Just so we're clear. If you split two in half, you have two sets with one each. And if you add them back together, you have two. There's no magic math here.

Yet Elan (NYSE: ELN) traded up 4.5% yesterday after announcing that it plans to spin off its drug discovery business into a separate company. Investors seem to be claiming the sum of the parts really is worth more than the whole.

Don't get me wrong, I see how the move is a good idea. The two units are in different places in their biotech lives.

Elan sells multiple sclerosis treatment Tysabri with Biogen Idec (Nasdaq: BIIB) and has a few other late-stage assets. Those drugs are either bringing in revenue right now or hopefully will within the next few years.

The drug discovery business, Neotope Biosciences, is more of a long-term play. The group hopes to have three drugs in the clinic by 2015, which puts the drugs years away from an FDA approval. When spinning out the unit, Elan plans on seeding Neotope with capital for 2.5 years, which should get the latter to a value inflection point where it can raise more capital on its own.

Splitting up the company will allow investors to own either of the companies or continue to own both. Choice is always good. But from a value point of view, there's no change in the value because shareholders will get shares of Neotope as a special dividend, making Elan's value go down.

By shedding Neotope's research expenses, Elan expects to be profitable immediately. That'll allow it to take advantage of carried-forward operating losses to lower its tax bill. But they'll eventually run out, so the operating losses have little impact on Elan's long-term value.

The real hope for the "sum of the parts" argument is that one or both of the units is more attractive individually and might be taken out for a premium.
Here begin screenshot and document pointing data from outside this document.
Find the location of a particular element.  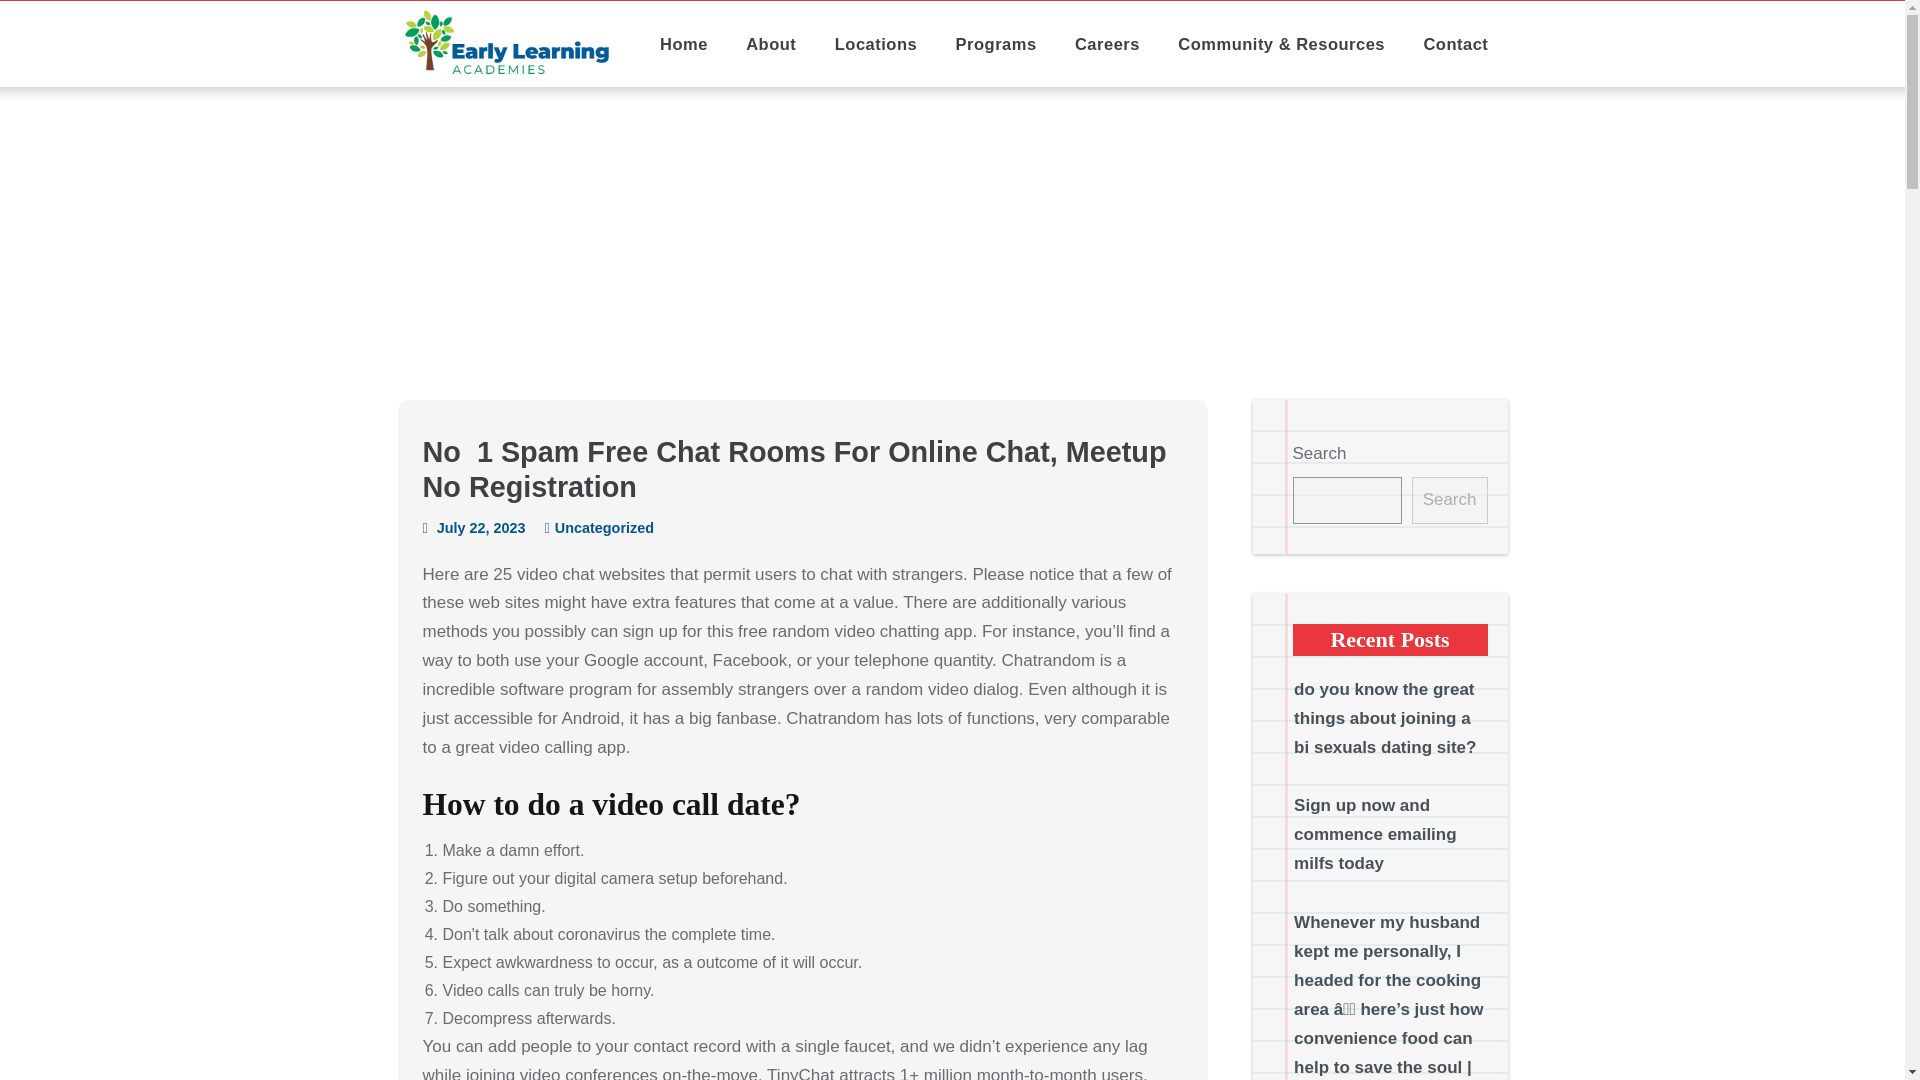

Contact is located at coordinates (1455, 44).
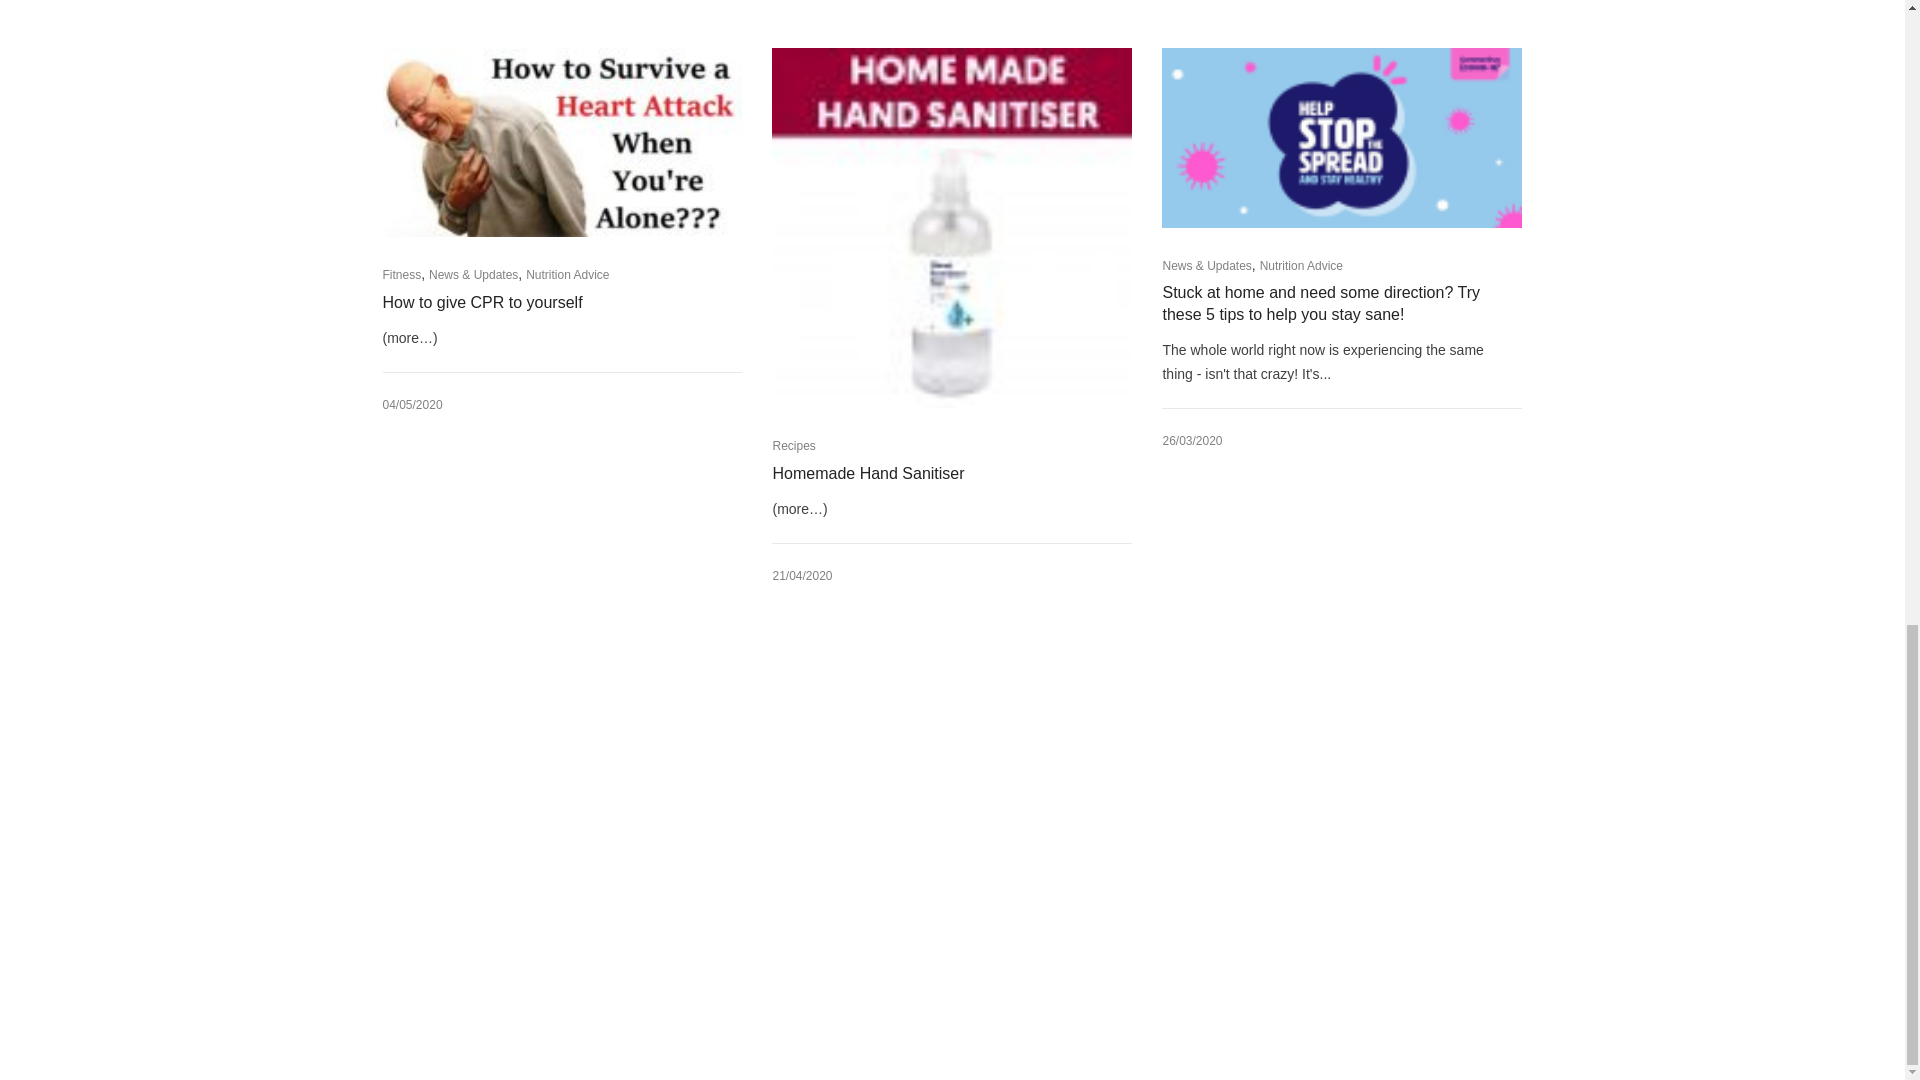  Describe the element at coordinates (544, 302) in the screenshot. I see `How to give CPR to yourself` at that location.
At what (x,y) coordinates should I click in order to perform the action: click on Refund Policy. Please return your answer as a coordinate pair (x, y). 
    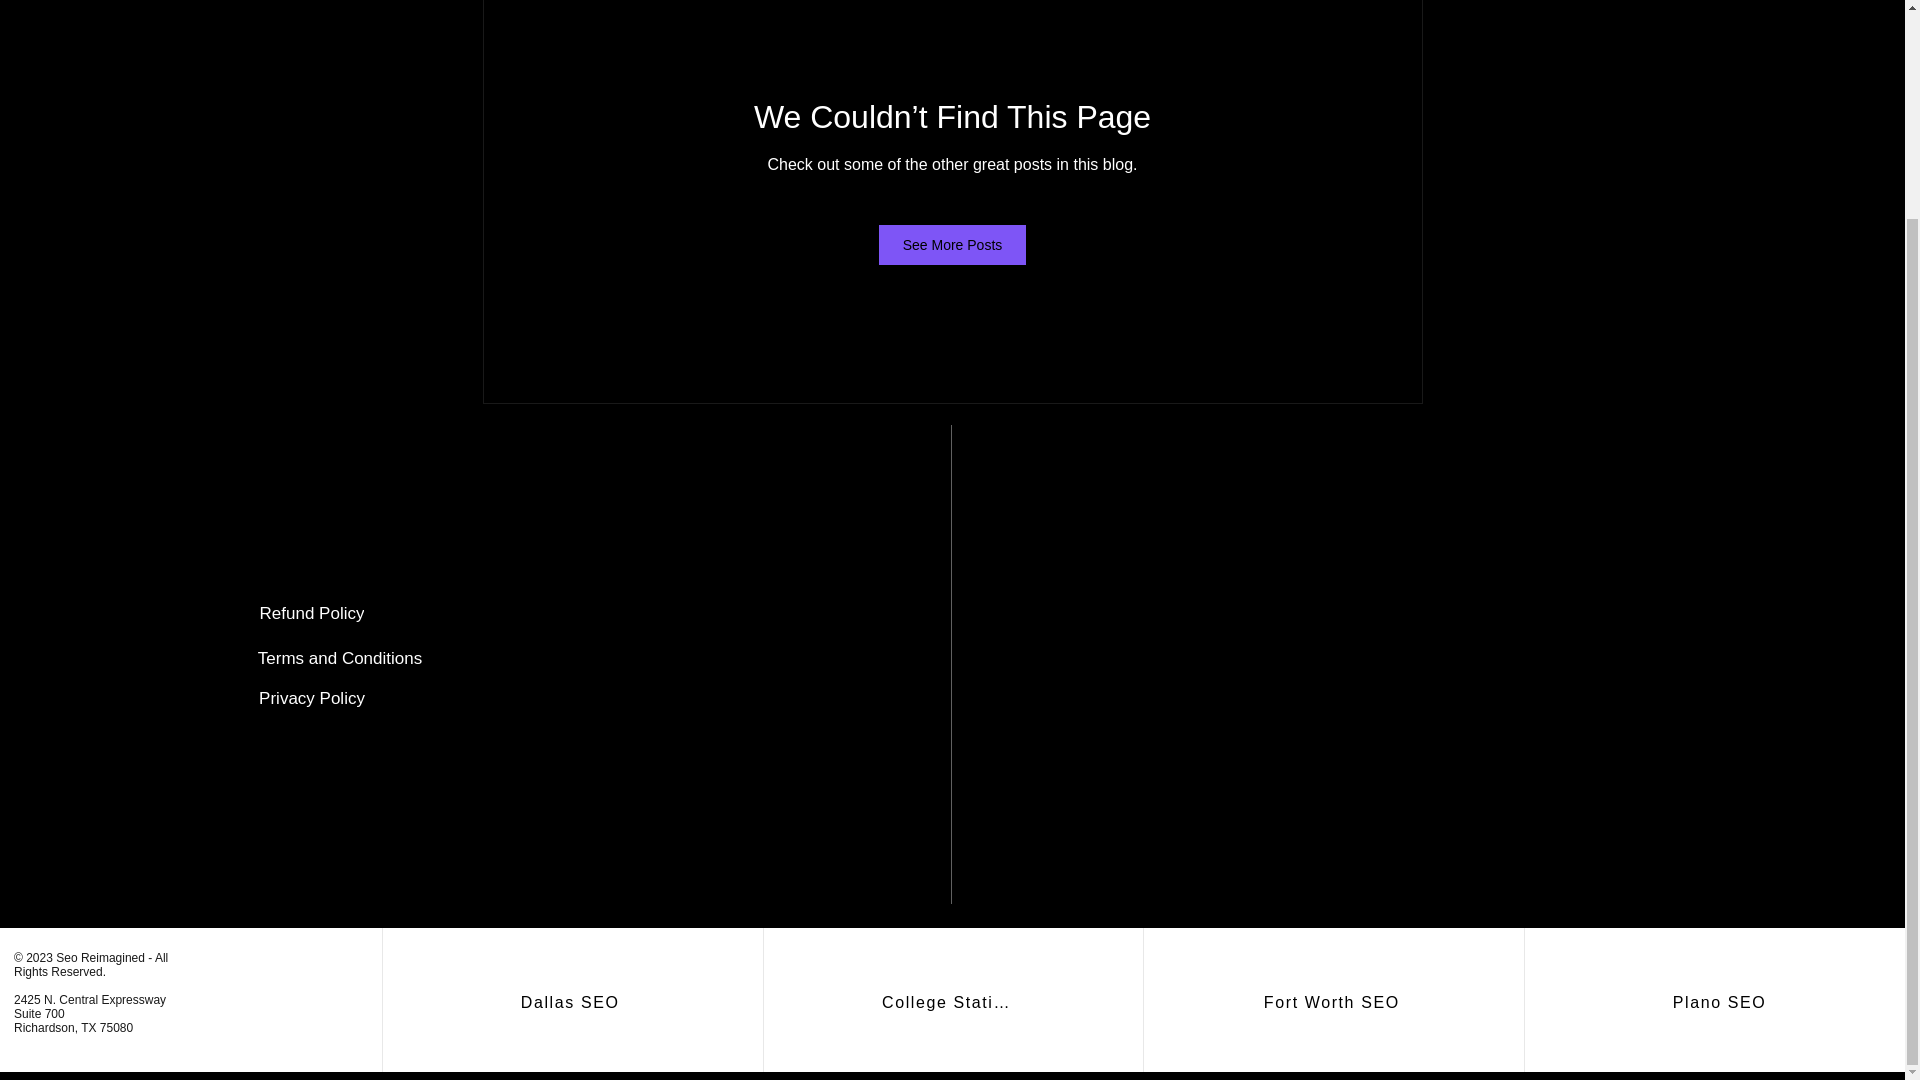
    Looking at the image, I should click on (312, 614).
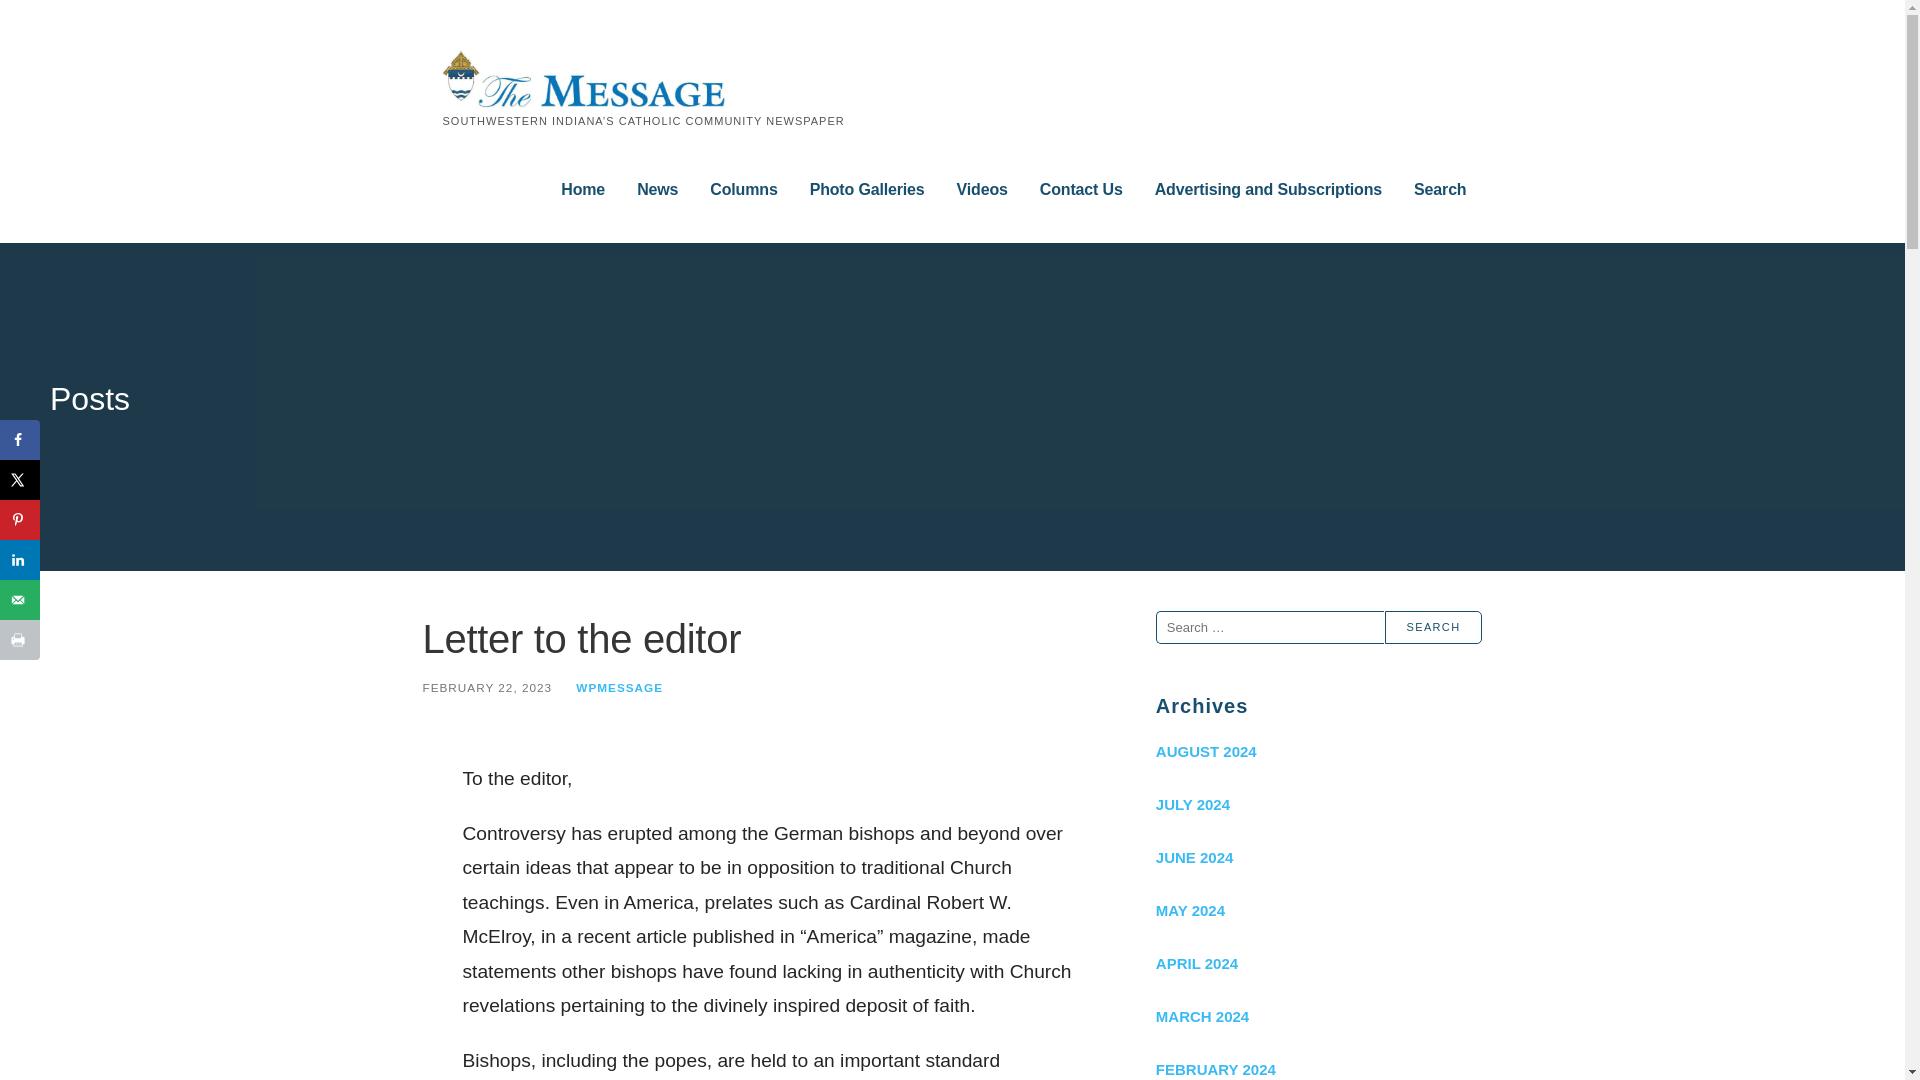 The width and height of the screenshot is (1920, 1080). Describe the element at coordinates (20, 520) in the screenshot. I see `Save to Pinterest` at that location.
PDL Biopharma (Nasdaq: PDLI) spun off its drug discovery business, Facet Biotech, which Abbott Labs (NYSE: ABT) eventually purchased.

It doesn't always work out that well, though. Myriad Genetics (Nasdaq: MYGN) spun off its drug discovery business, Myrexis, which has lost 40% of its value since its inception in 2009.

Choice is good, but buying for a spinout and a purchase isn't exactly the best investment thesis.